INPUT MATERIAL =>
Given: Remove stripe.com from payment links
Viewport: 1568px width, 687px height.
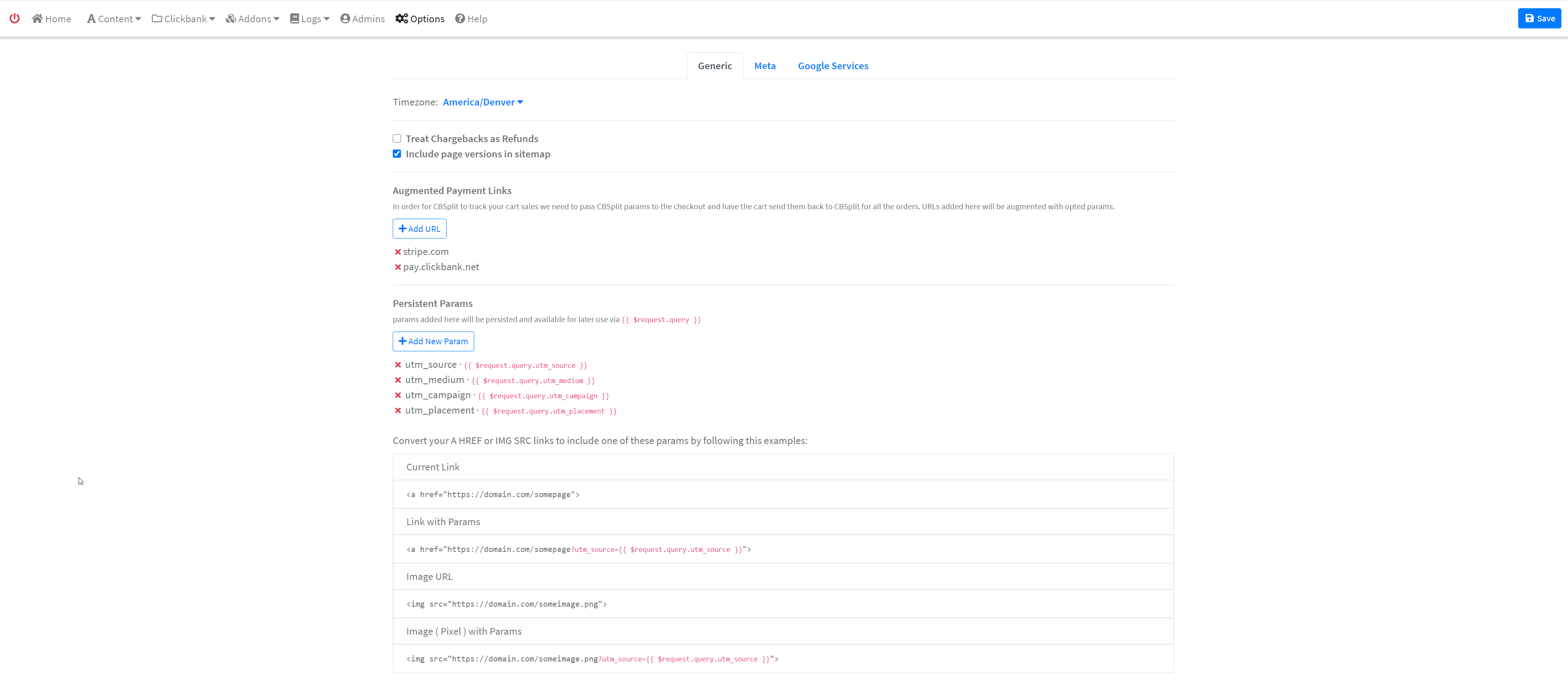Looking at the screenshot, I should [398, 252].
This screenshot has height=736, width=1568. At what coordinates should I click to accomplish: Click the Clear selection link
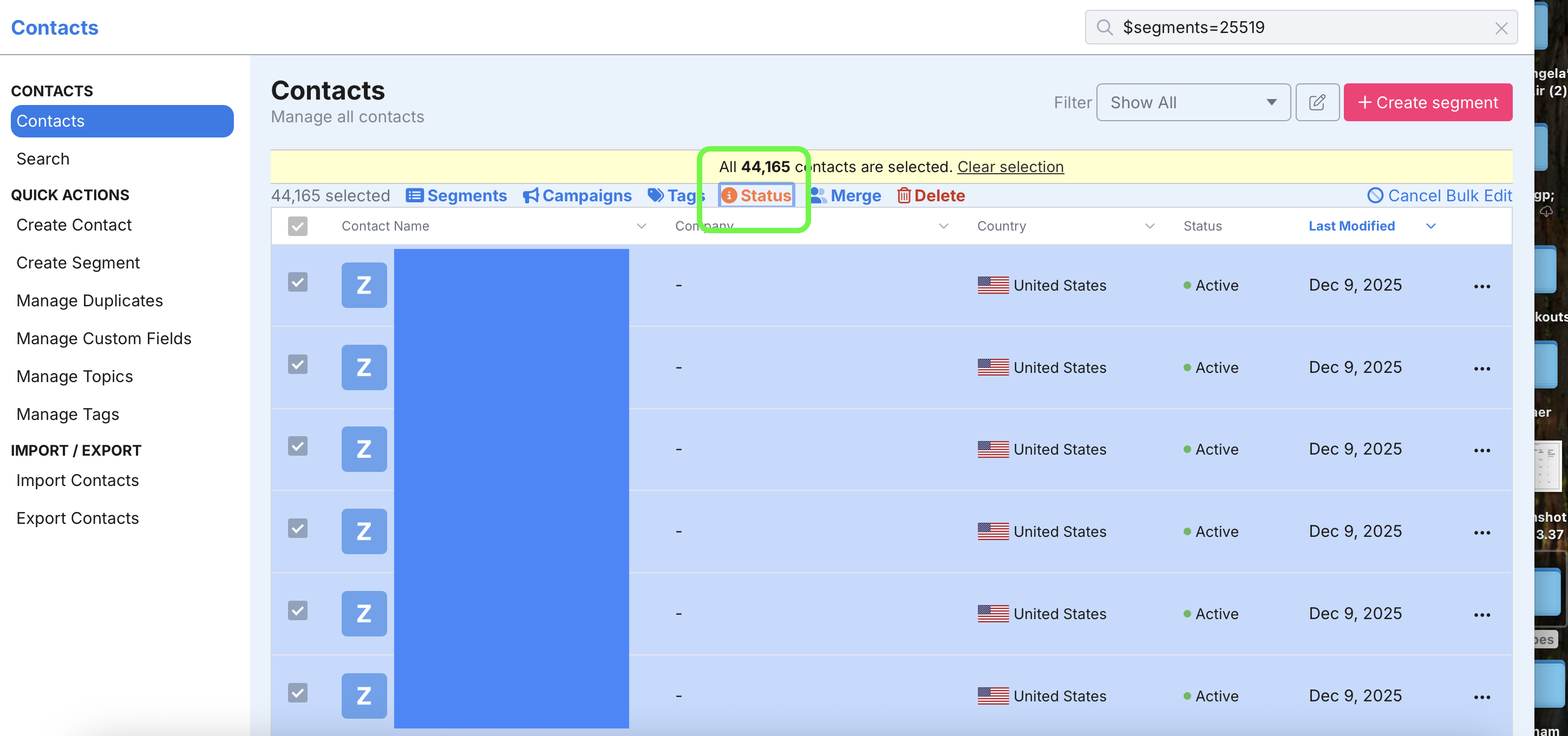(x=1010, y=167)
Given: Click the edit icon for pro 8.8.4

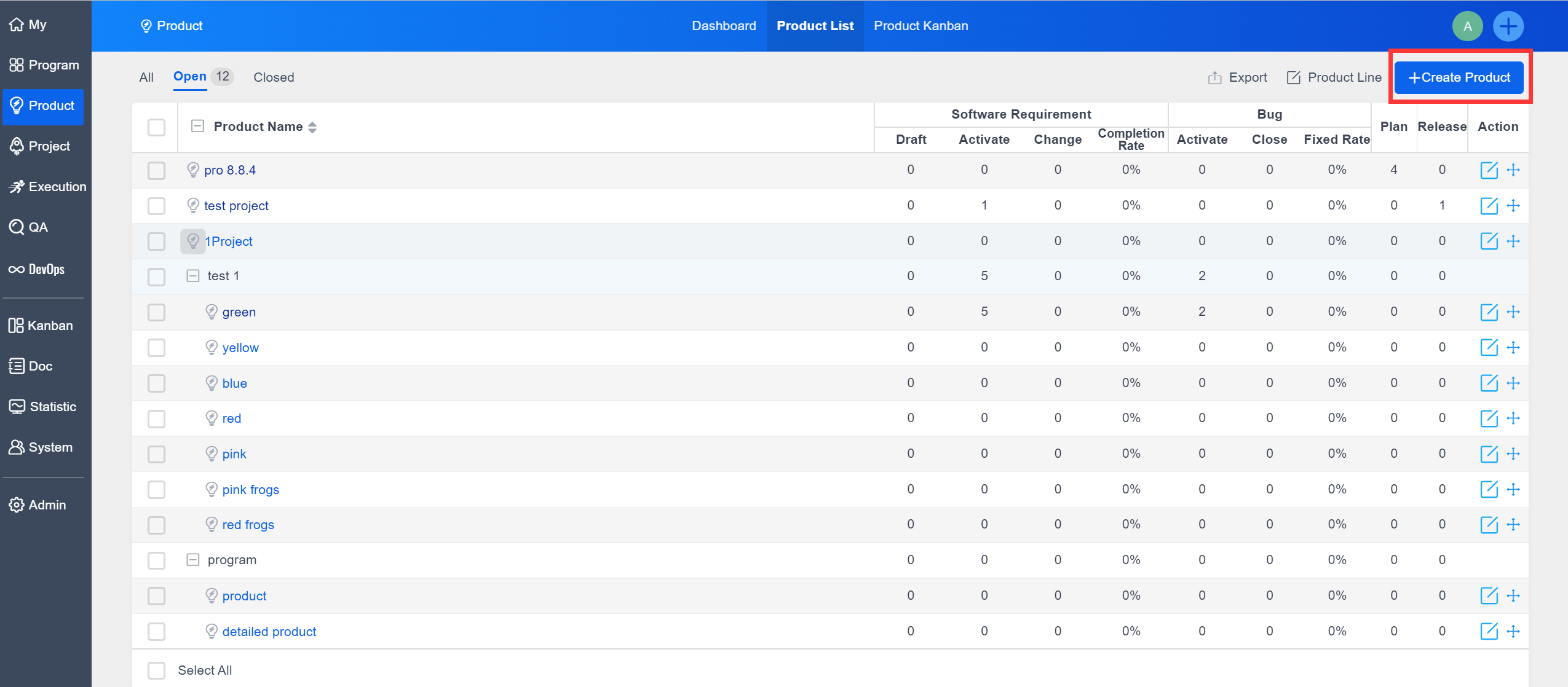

EXERCISE => The records above must be printed exactly, but the pictures they hold should be omitted.

REPLY TO THE TASK =>
Given: Remove stripe.com from payment links
Viewport: 1568px width, 687px height.
Looking at the screenshot, I should [398, 252].
This screenshot has height=736, width=1568. At what coordinates should I click to accomplish: Click the Clear selection link
(x=1010, y=167)
Given: Click the edit icon for pro 8.8.4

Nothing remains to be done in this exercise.